Podemos esperar que a Rússia responda com fortes sanções de variadas naturezas à Europa e ao Ocidente, tornando ainda mais complexa a situação económica com o Ocidente e criando um clima de cada vez maior distância entre os dois lados.
O conflito deverá prolongar-se por mais um tempo, sendo que é expectável que Vladimir Putin vá aumentando a impaciência se a invasão continuar a reduzir o seu ritmo com o passar dos dias. A impaciência tem dois caminhos de atuação: ou uma escalada de violência com a Rússia a empregar mais meios (possivelmente mais modernos) e mais pessoal na procura pela vitória militar ou um aumento dos esforços diplomáticos com consequente abertura maior de ambas as partes.

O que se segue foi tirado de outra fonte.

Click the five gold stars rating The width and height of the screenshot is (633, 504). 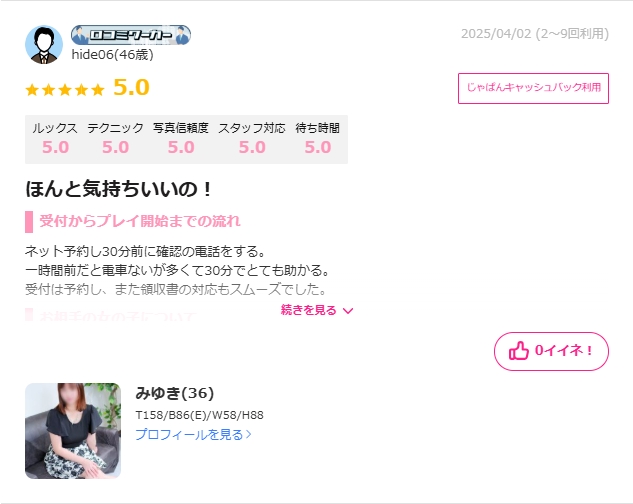[x=65, y=89]
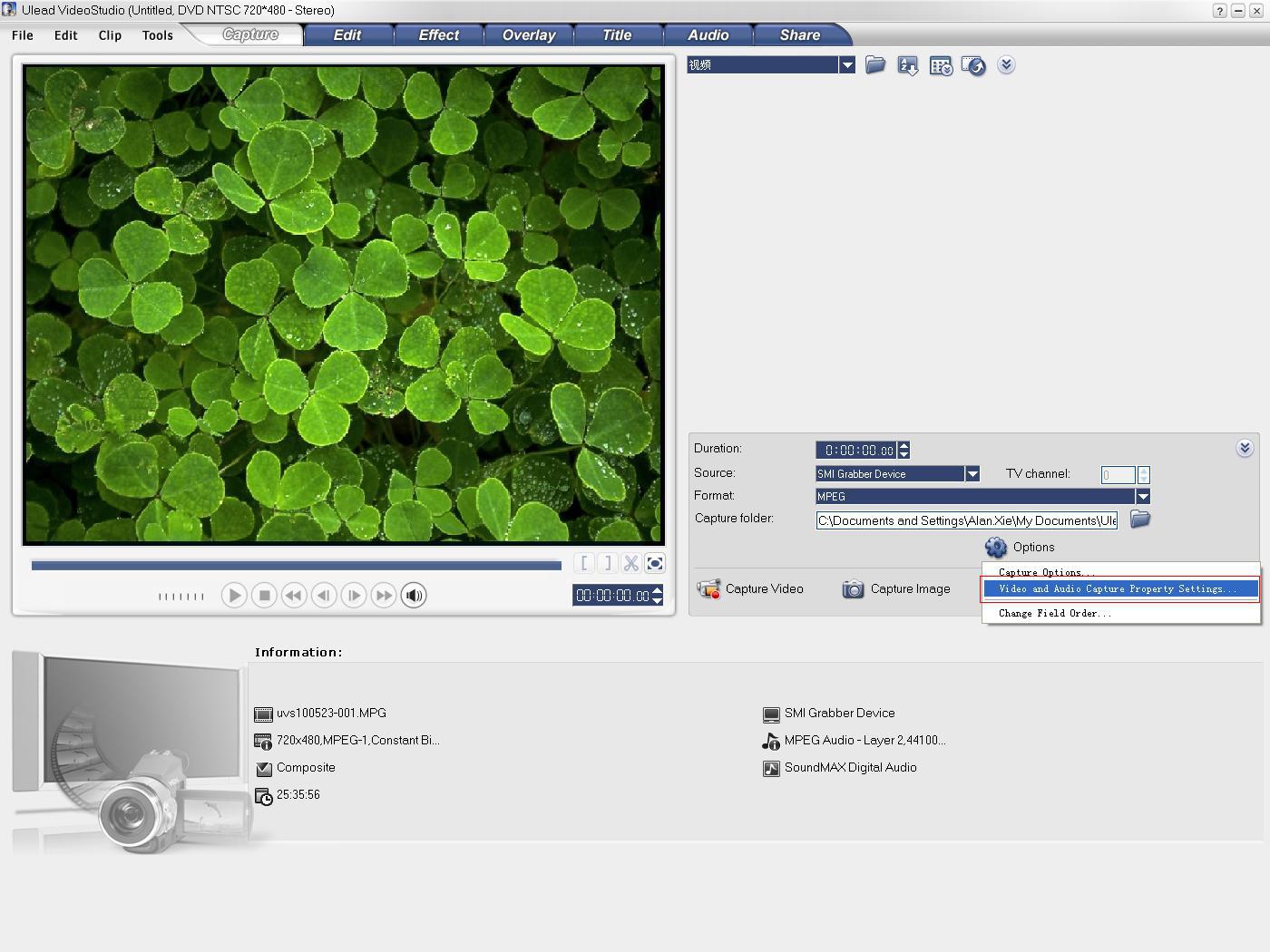Open the Format MPEG dropdown
1270x952 pixels.
pyautogui.click(x=1143, y=496)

A futurologia não é amiga da geoestratégia e da política internacional: as previsões fazem-se com base no conhecimento passado de atuação de países, governos e líderes, mas nunca podemos assegurar que as ações passadas reflitam as ações futuras destes mesmos organismos. Só uma monitorização atenta da situação e um olhar cuidado sobre os desenvolvimentos nos pode levar a entender um pouco melhor a situação.
Se há algo que já podemos dizer é que a Europa vai reformular-se estrategicamente e que as relações da Rússia com o Ocidente vão esfriar e vão obrigar a um novo pensamento da política externa russa que, apesar de braços cruzados para o Ocidente politicamente, mantinha laços económicos em setores chave com a Europa que vão agora ter de ser reestruturados.
Por fim, uma palavra de solidariedade com o povo ucraniano, com o exército ucraniano, com o governo ucraniano e com todos aqueles que já passaram pela inimaginável sensação de perder alguém próximo num conflito pelo qual ninguém ansiava. Podemos não saber o que aí vem, mas sabemos o que o conflito já levou.